PROBLEM:
Please copy each line of the listing below word for word, leaving out the pictures.
##### GIVEN RECORDS #####
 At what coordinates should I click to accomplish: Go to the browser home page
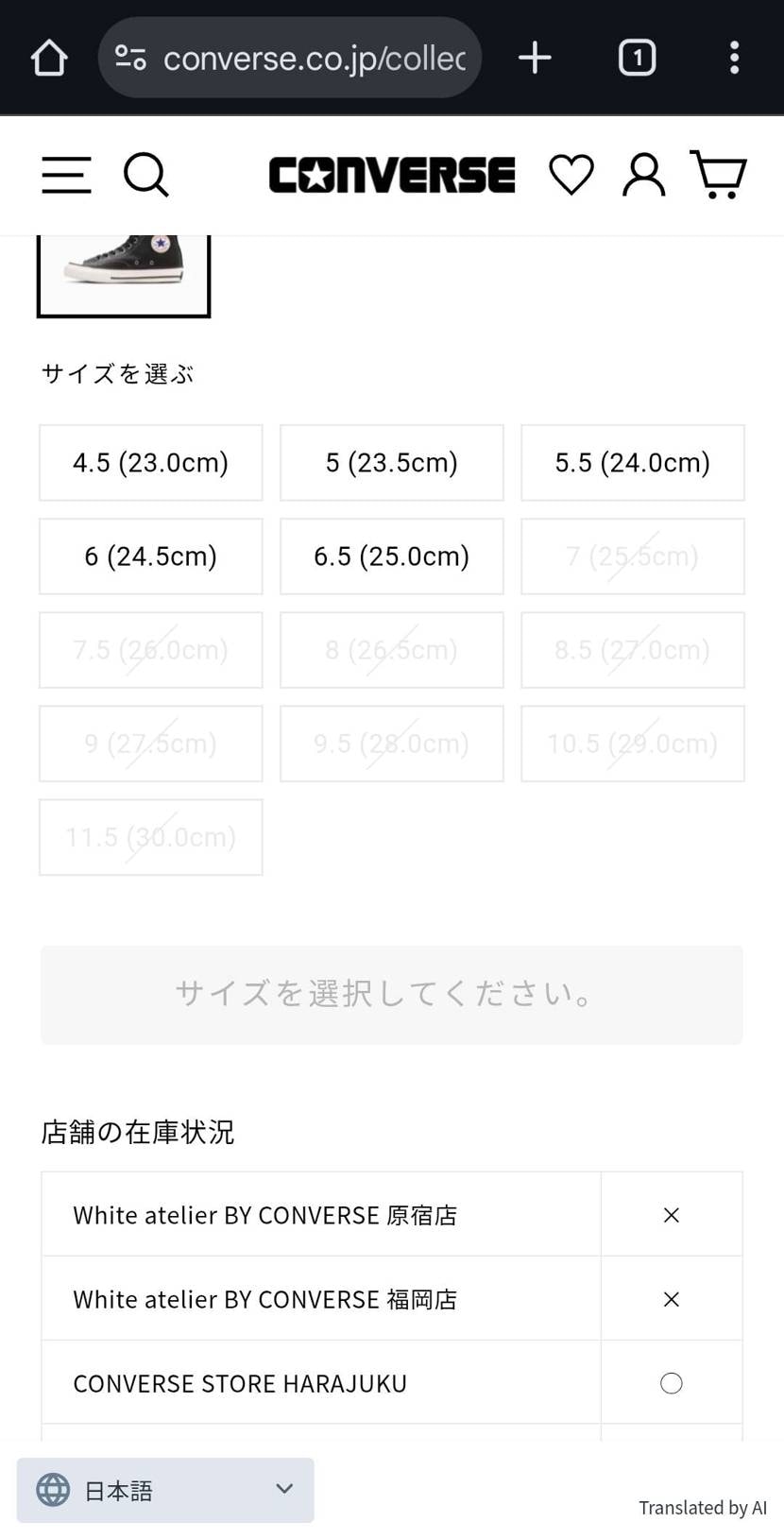coord(49,58)
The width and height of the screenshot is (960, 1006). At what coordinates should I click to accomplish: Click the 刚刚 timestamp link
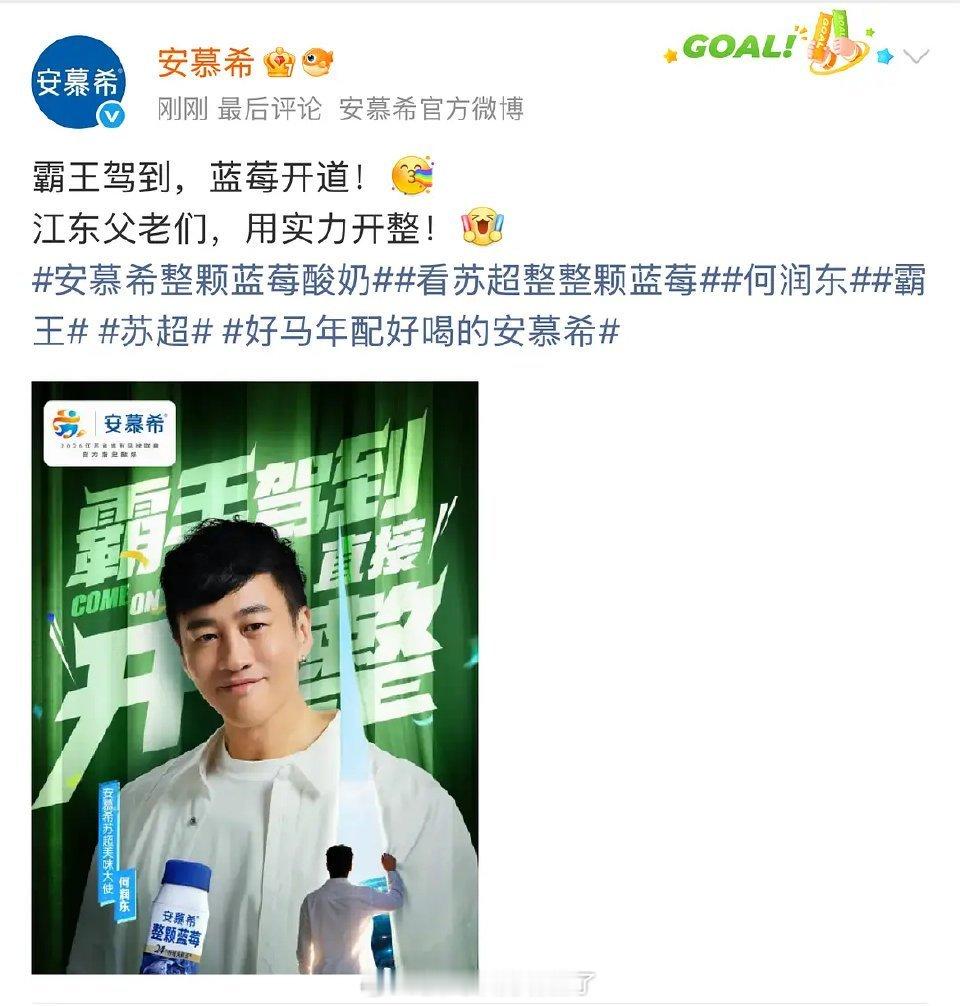178,112
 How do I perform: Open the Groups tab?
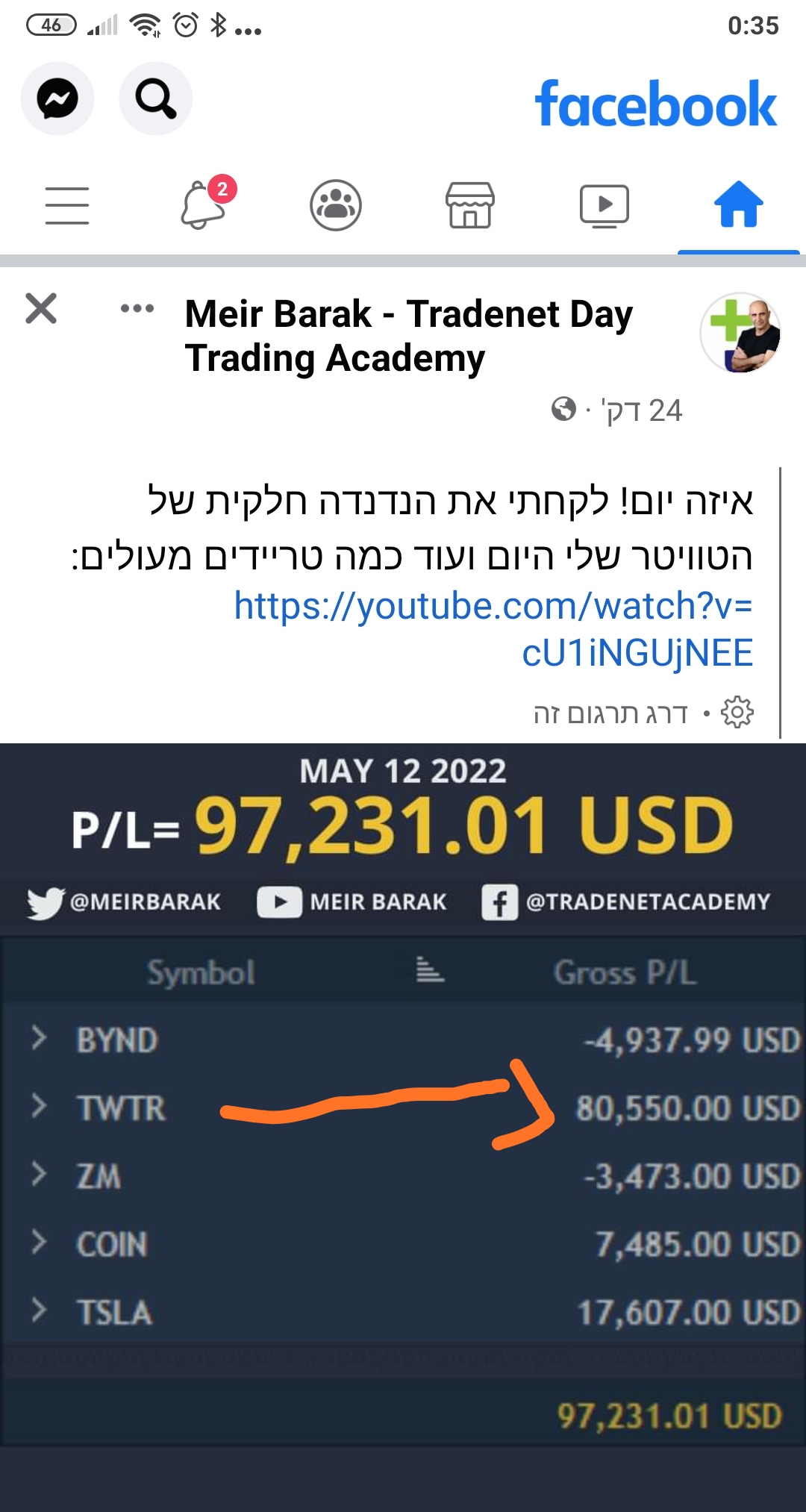pos(336,205)
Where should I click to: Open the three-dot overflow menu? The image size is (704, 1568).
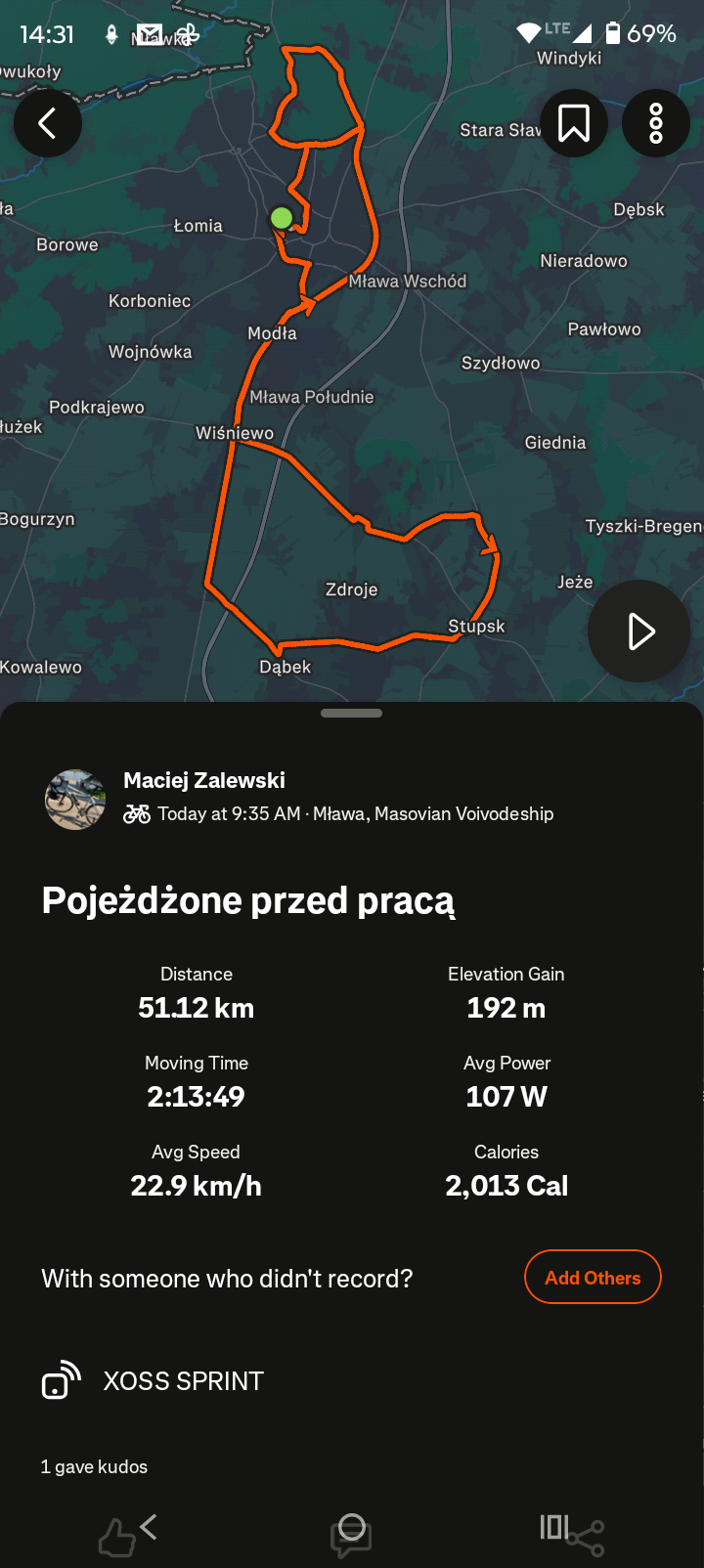[x=656, y=123]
#####
WRITTEN REPLY:
 At what coordinates should I click to accomplish: Go to the browser home page
coord(49,58)
The width and height of the screenshot is (960, 1006). At what coordinates should I click to accomplish: Click the 刚刚 timestamp link
178,112
 How do I perform: Open the Groups tab?
pos(336,205)
Where should I click to: Open the three-dot overflow menu? The image size is (704, 1568).
[x=656, y=123]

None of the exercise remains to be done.